Different propellants can be used either for a rocket’s main engine or the smaller thrusters designed to fire only in space. In Aerojet’s case, it deals primarily with electric thrusters include arcjets, hall thrusters, and gridded ion thrusters. These types can achieve velocities between 3 and 10 times those of traditional chemical propelled thrusters. This translates to a dramatic reduction in propellant mass required to send a mission further into deep space.

Aerojet’s recent concept study, a self-funded one done under a collaborative Space Act Agreement, proved the value SEPs could have on future missions. The study looked at two possible missions.

The first evaluated the delivery of a small habitat to L2 – one of the Lagrange points where a satellite can achieve a steady solar orbit thanks to the gravity of larger nearby objects. The small habitat in the study was the type capable of supporting extended human stays as part of early SLS/Orion missions.

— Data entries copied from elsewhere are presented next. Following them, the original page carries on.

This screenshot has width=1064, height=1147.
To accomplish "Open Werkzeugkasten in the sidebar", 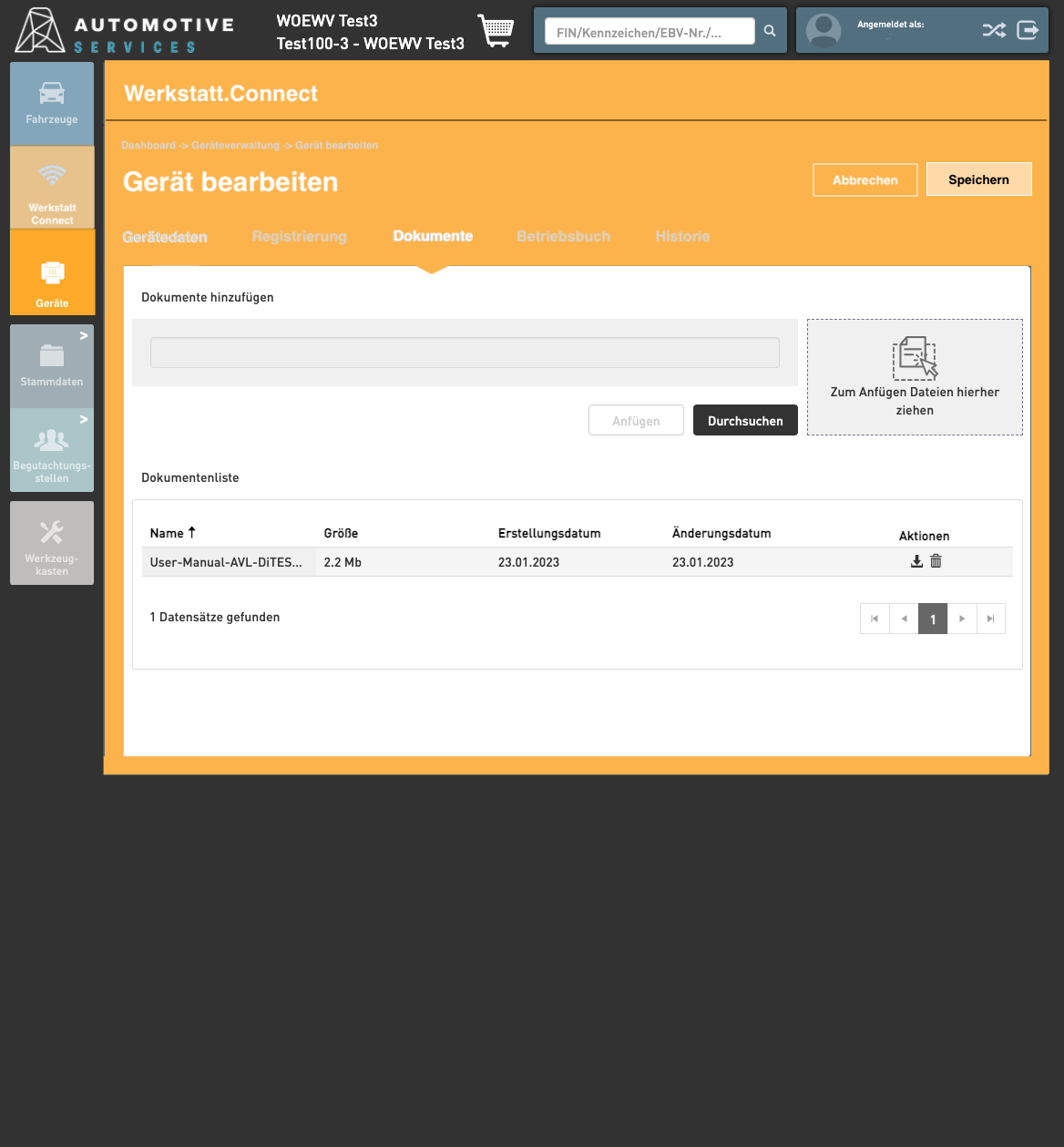I will click(x=52, y=543).
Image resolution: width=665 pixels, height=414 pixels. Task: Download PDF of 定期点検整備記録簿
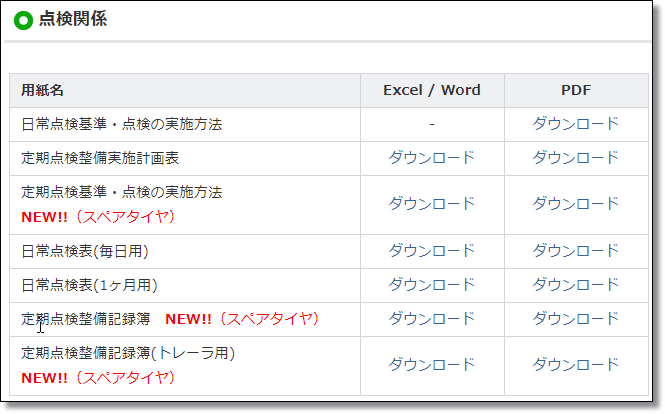(x=576, y=318)
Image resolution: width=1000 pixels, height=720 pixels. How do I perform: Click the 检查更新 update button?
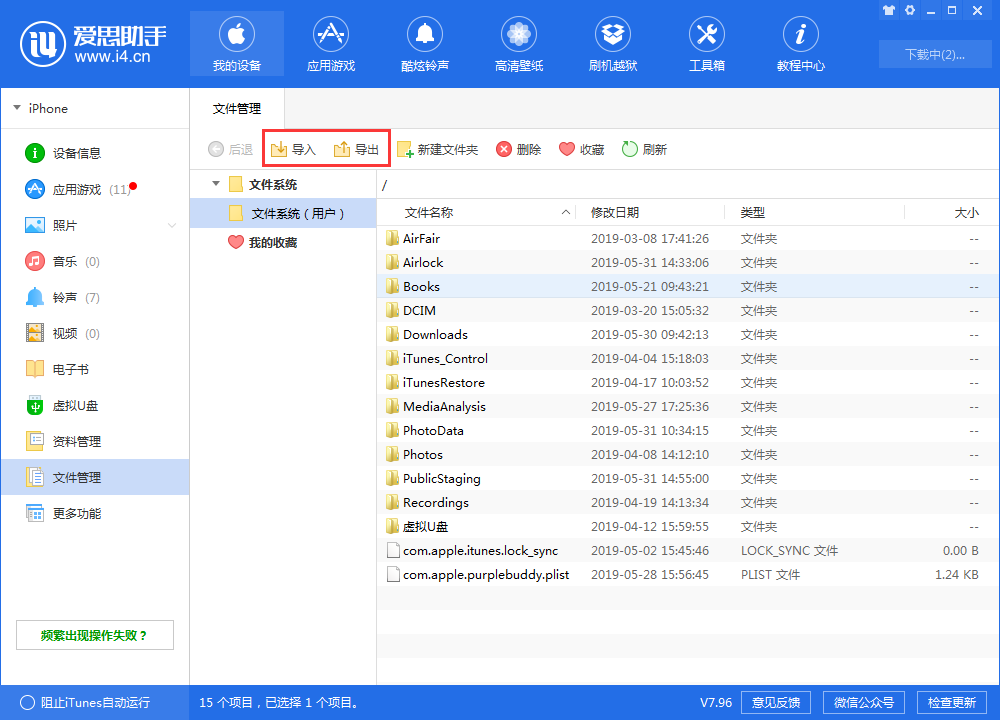tap(951, 702)
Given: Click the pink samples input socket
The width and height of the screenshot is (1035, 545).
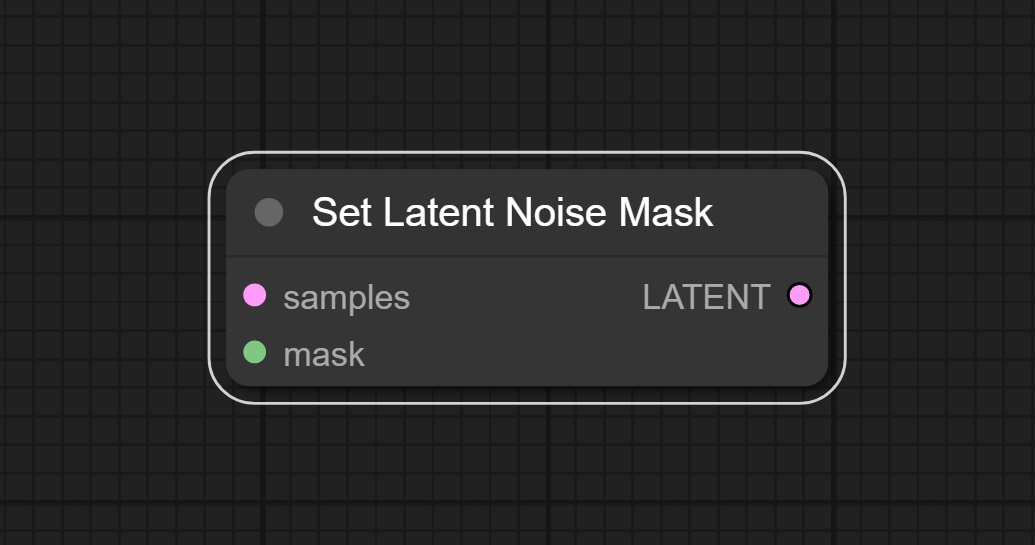Looking at the screenshot, I should click(255, 295).
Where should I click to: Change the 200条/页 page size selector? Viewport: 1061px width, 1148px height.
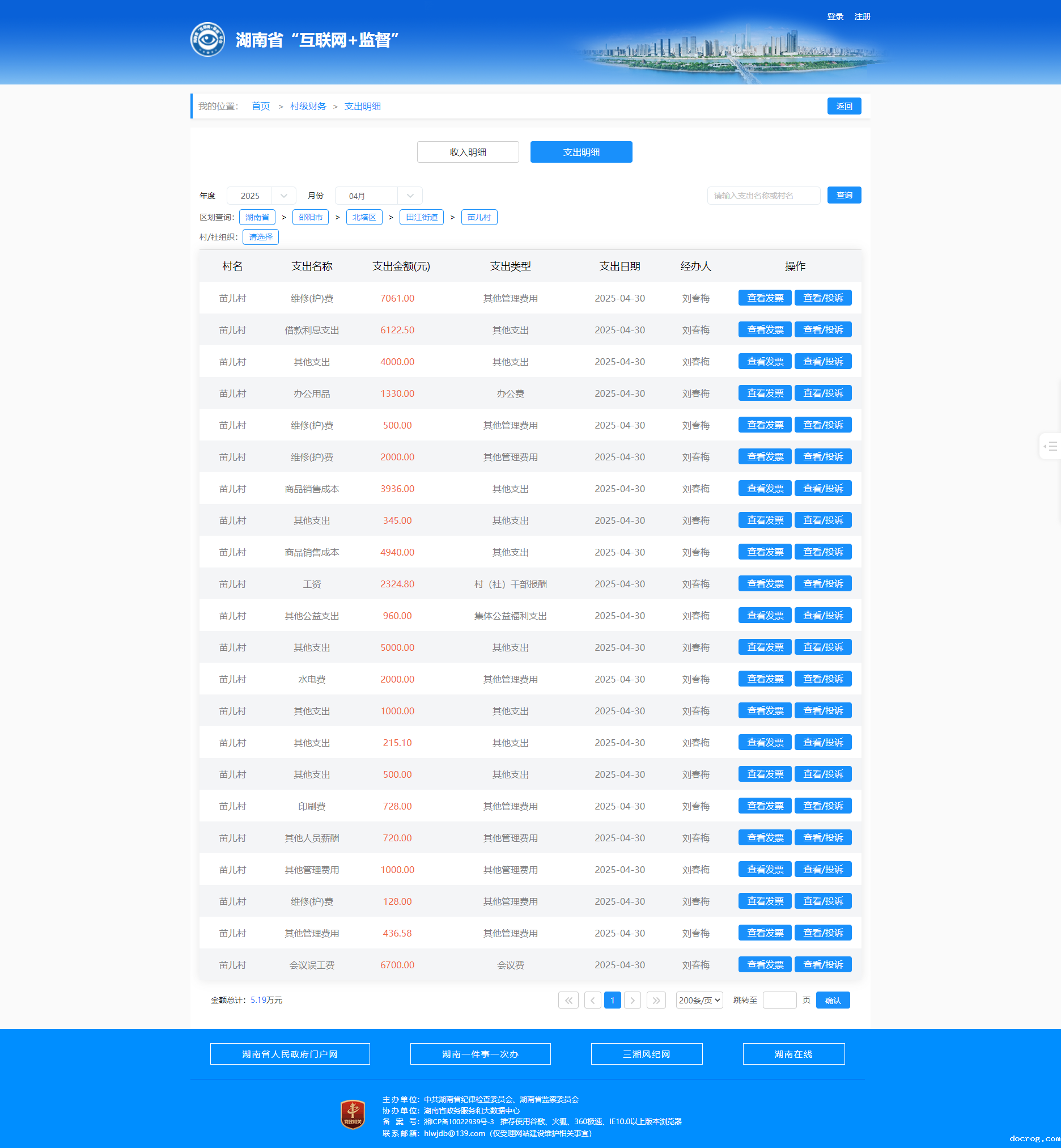click(699, 1000)
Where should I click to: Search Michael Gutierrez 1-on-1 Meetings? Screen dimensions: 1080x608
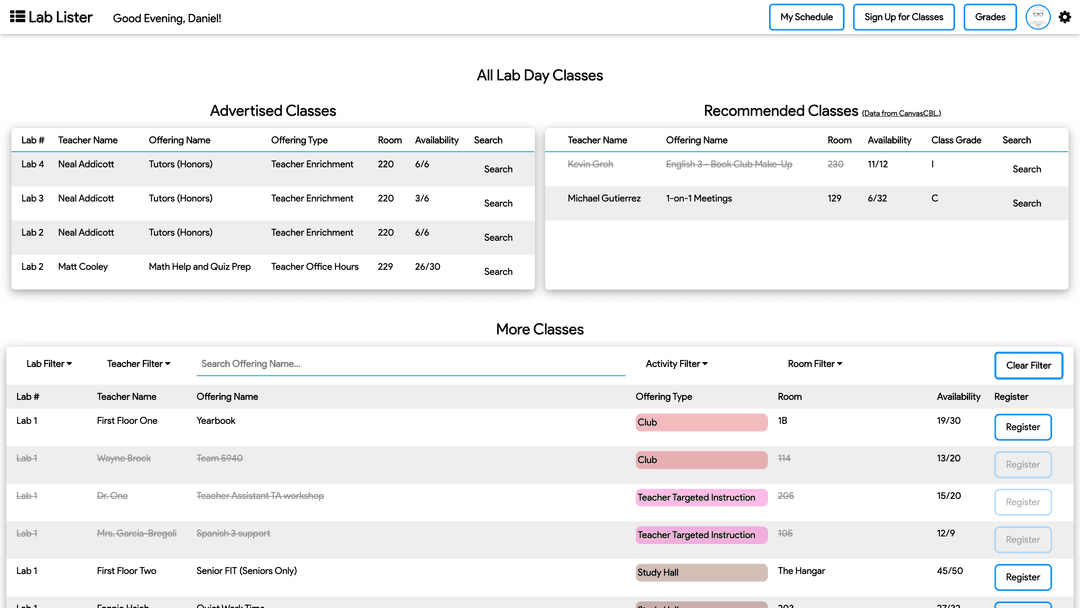click(1026, 204)
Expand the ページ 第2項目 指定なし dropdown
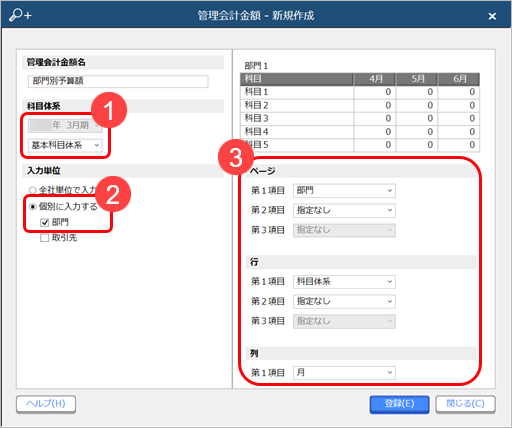 (344, 210)
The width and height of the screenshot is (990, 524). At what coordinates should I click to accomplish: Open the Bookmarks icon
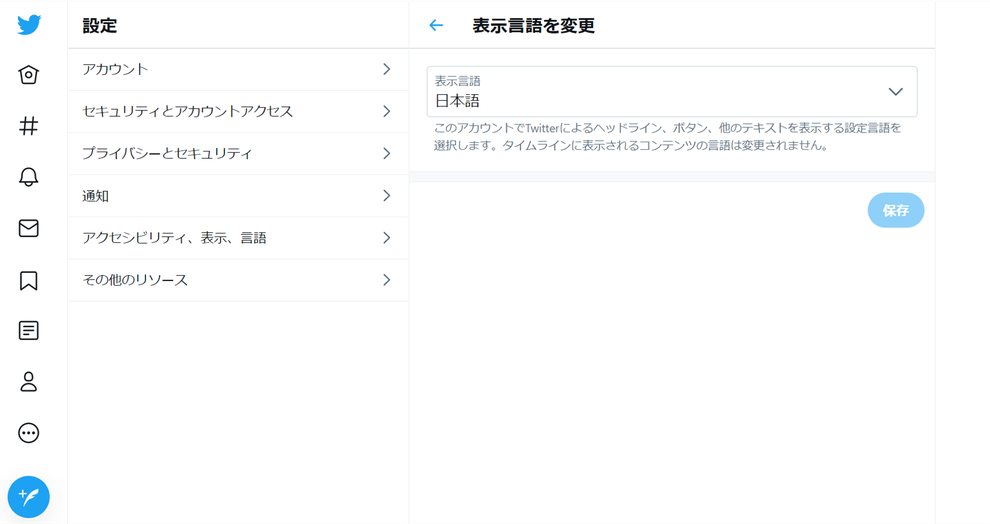(28, 280)
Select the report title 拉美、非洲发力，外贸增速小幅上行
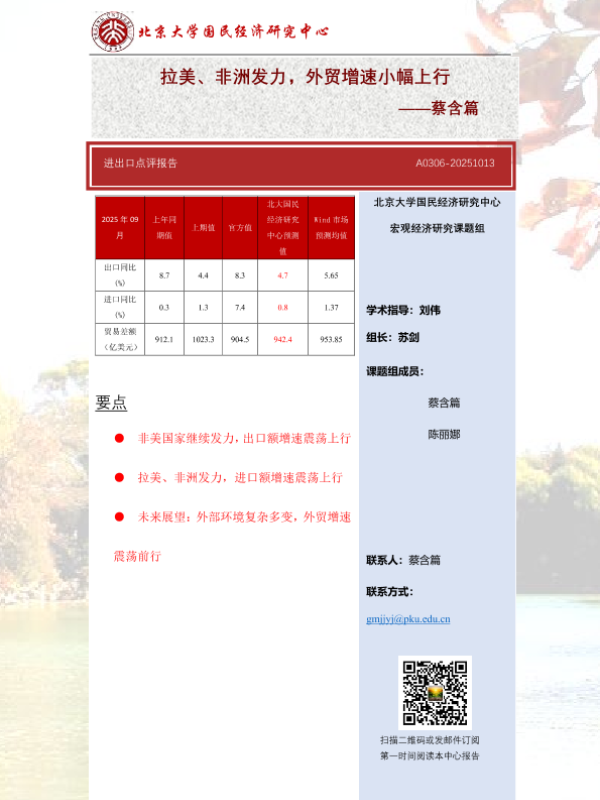The width and height of the screenshot is (600, 800). [305, 77]
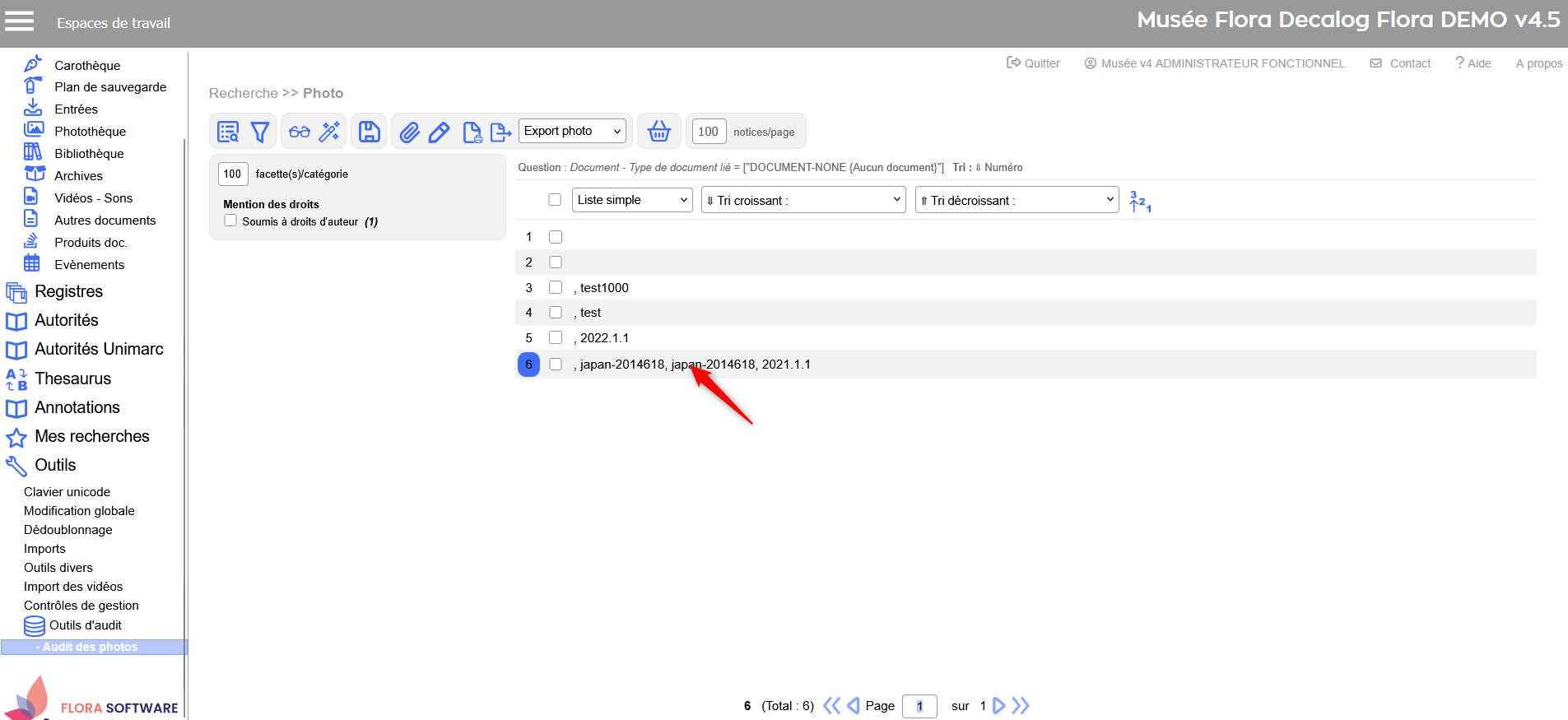This screenshot has width=1568, height=720.
Task: Open the Aide help link
Action: [x=1473, y=63]
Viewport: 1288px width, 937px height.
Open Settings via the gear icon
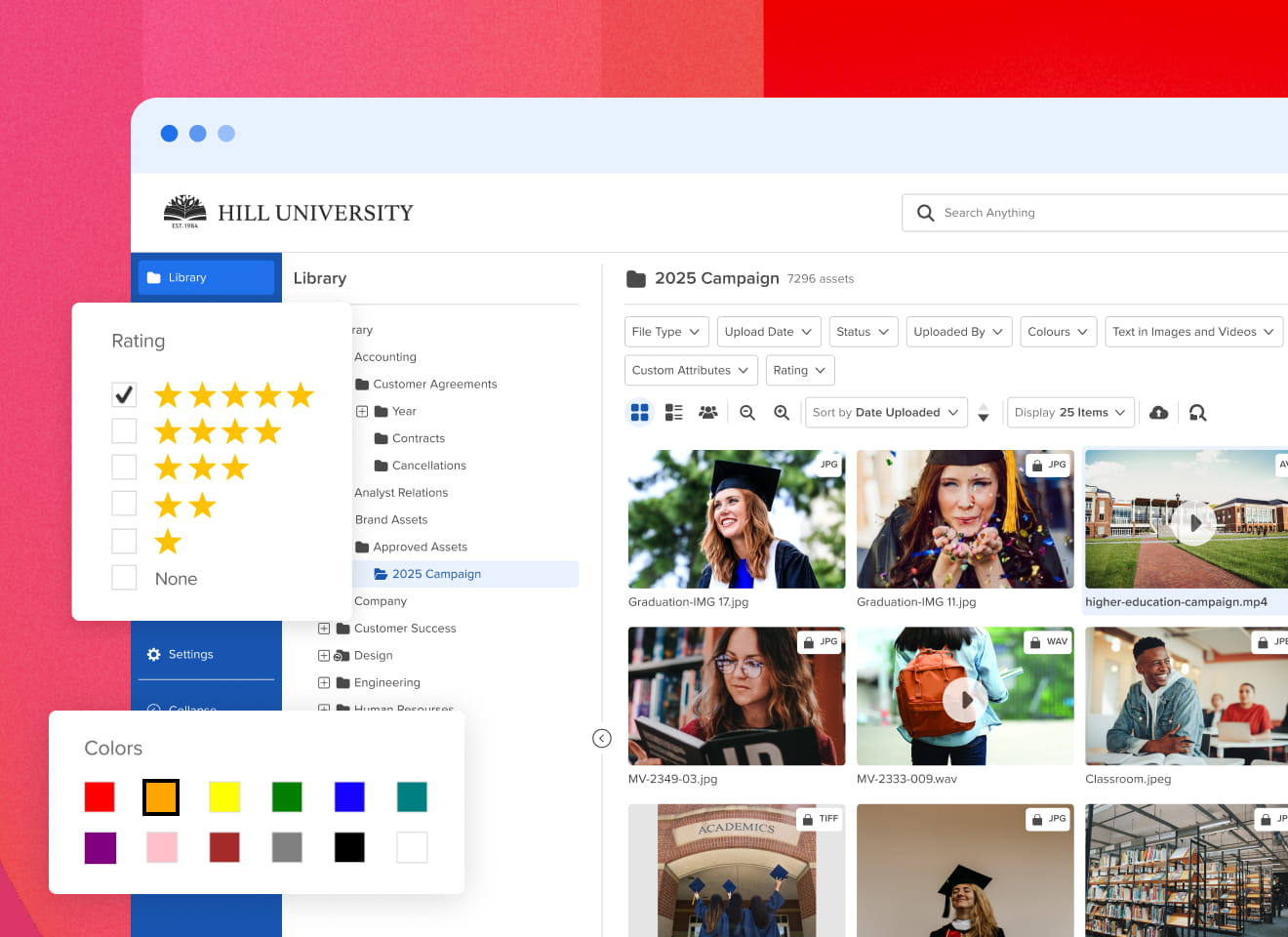(x=180, y=654)
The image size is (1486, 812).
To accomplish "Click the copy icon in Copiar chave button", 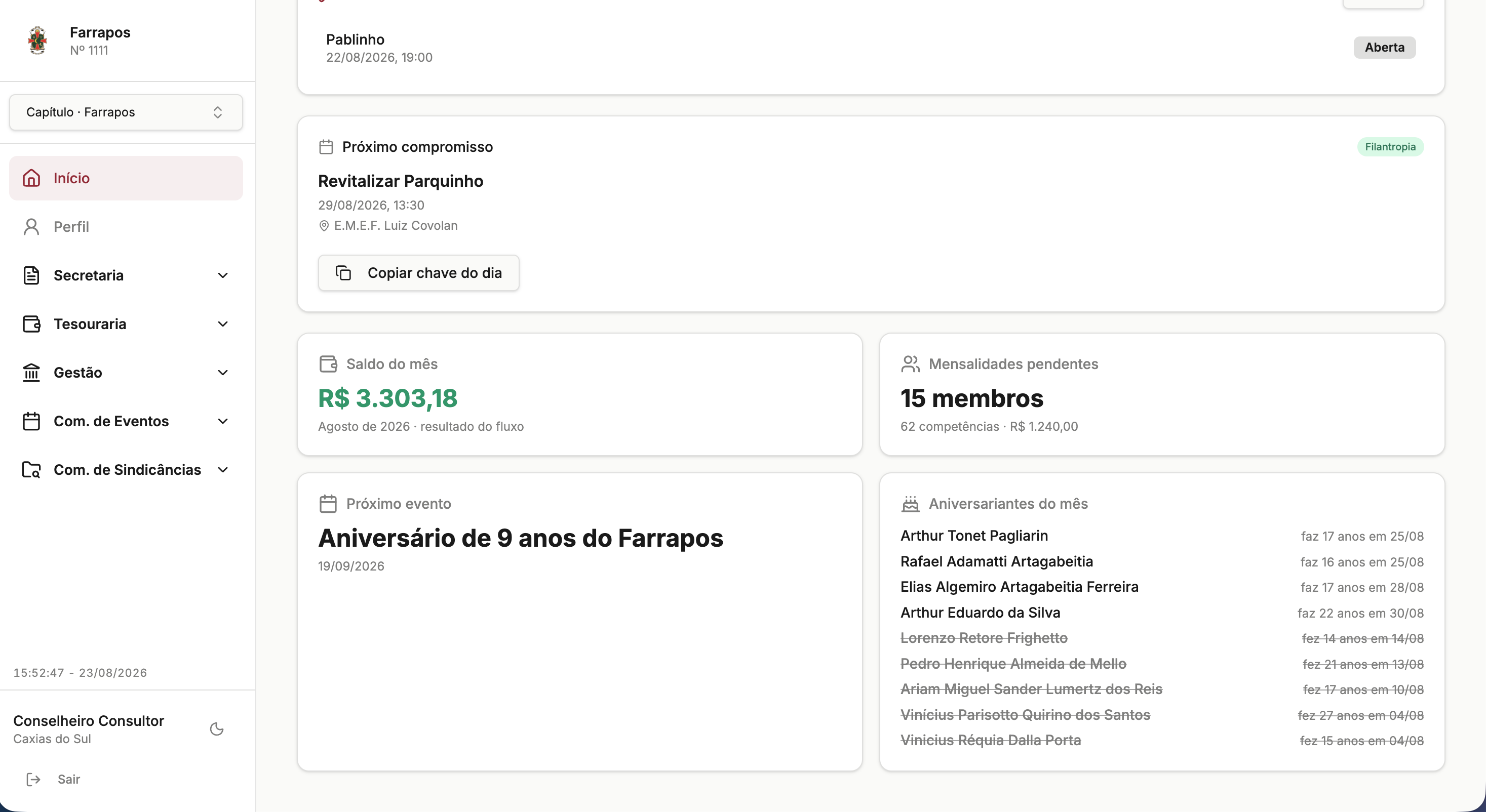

A map of Lagrange points in Earth’s orbit. L2 is beyond the orbit of the Moon. Image Credit: NASA

The second mission Aerojet evaluated was the logistics of delivering cargo to that L2 habitat over a 5 year period; the type of long duration mission needed to enable sustained operations in the habitat.

For both of these mission concepts, SEP technology reduced the total cost by about 50 percent for cargo delivery. Though delivery times were on the longer side ranging from months to a year and a half, the overall idea is to pre-position cargo and logistics using efficient solar electric propulsion and then send the crew on a fast SLS/Orion mission once the habitat is ready.

“Our team has constructed an approach that leverages the benefits of SEP to improve affordability and reduce risk for NASA Human Exploration,” said Aerojet Vice President of Space and Launch Systems Julie Van Kleeck. “Using a SEP tug for cargo delivery, combined with NASA’s Space Launch System and the Orion crew module, provides an affordable path for deep space exploration.”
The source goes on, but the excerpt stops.